Description
Firefox is getting a rare but recurring crash on Windows due to OsRng failing to initialize.
The bug is being tracked here, and you can see the crash reports here
Since the crash message isn't public on that page, just to give an idea, these are the kinds of crash reasons we have:
failed to create an OS RNG: Error { repr: Os { code: 127, message: "OS Error 127 (FormatMessageW() returned error 15100)" } }
(15100 isERROR_MUI_FILE_NOT_FOUND
, i.e. it's unable to find the strings file to return the translated error message)failed to create an OS RNG: Error { repr: Os { code: 127, message: "OS Error 127 (FormatMessageW() returned error 5)" } }
(5 isERROR_ACCESS_DENIED
, so the translation string file is)failed to create an OS RNG: Error { repr: Os { code: -2146893801, message: "Provider type not defined." } }
failed to create an OS RNG: Error { repr: Os { code: -2146893801, message: "Tipo de proveedor no definido." } }
and basically the same thing in different languages
failed to create an OS RNG: Error { repr: Os { code: -2146893818, message: "Invalid Signature." } }
The FormatMessage errors are not a problem, they just mean that the formatter was unable to figure out what the error message was -- if we hit that we're erroring out already.

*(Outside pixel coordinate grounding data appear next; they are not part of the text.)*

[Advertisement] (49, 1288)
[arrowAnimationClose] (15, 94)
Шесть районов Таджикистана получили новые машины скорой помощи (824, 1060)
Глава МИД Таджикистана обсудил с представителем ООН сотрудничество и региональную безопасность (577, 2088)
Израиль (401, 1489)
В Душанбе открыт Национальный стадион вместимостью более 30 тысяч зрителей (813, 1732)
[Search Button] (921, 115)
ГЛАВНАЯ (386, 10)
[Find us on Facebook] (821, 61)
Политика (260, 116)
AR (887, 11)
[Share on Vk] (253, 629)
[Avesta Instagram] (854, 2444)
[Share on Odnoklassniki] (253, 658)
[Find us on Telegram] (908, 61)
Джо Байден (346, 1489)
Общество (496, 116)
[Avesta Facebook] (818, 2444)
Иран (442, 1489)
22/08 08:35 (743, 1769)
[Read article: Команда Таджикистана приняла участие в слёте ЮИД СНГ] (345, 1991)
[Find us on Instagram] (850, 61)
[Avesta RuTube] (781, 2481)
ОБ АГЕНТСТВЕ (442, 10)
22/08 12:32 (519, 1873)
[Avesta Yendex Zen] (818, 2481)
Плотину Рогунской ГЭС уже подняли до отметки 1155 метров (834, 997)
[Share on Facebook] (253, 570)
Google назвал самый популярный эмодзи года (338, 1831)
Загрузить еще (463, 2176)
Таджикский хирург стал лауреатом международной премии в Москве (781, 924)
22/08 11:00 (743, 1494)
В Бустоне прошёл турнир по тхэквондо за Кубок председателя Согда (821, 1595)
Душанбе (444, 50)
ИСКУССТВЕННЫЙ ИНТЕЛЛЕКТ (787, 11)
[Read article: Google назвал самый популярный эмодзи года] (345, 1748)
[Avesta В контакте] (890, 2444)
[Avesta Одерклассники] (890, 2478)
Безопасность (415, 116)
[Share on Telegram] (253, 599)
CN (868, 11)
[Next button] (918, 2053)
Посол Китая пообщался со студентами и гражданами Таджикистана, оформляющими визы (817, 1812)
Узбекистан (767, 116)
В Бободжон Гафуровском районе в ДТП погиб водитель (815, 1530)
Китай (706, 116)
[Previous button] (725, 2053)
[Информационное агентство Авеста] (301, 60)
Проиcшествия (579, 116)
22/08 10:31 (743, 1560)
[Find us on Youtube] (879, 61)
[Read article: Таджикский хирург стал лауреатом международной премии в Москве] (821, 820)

The actual OS error seems to mostly be error code 127 (ERROR_PROC_NOT_FOUND
). I believe -2146893801
is also one of these with some extra flags set. This is concerning; it doesn't seem like this should happen, because we are only feeding known system crypto provider (PROV_RSA_FULL
) to CryptAcquireContextA
. I'm unsure what the "invalid signature" error is about.
This might just be system DLLs being broken, but it's occurring regularly enough (we have a almost thousand crash reports) that we're having to work around it by disabling RandomState on systems where this doesn't work (which we can do because we've already forked HashMap for fallible allocations). Furthermore, Firefox code uses CryptAcquireContext
and CryptGenRandom
in a bunch of places and those don't seem to be particularly crashy.
We should see if this is an issue on our side, or perhaps make OsRng (or perhaps just RandomState
's initializer?) more resilient to this (perhaps with a more expensive fallback?).